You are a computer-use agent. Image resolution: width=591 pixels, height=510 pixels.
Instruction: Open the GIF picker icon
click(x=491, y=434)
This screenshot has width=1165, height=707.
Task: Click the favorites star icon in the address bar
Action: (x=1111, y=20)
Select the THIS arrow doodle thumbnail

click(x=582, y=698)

———

* [Brief]:
Leaving each word as it is, reproduce all the material.

* [Answer for this exercise]:
You are a computer-use agent. Image resolution: width=591 pixels, height=510 pixels.
Instruction: Open the GIF picker icon
click(x=491, y=434)
This screenshot has width=1165, height=707.
Task: Click the favorites star icon in the address bar
Action: (x=1111, y=20)
Select the THIS arrow doodle thumbnail

click(x=582, y=698)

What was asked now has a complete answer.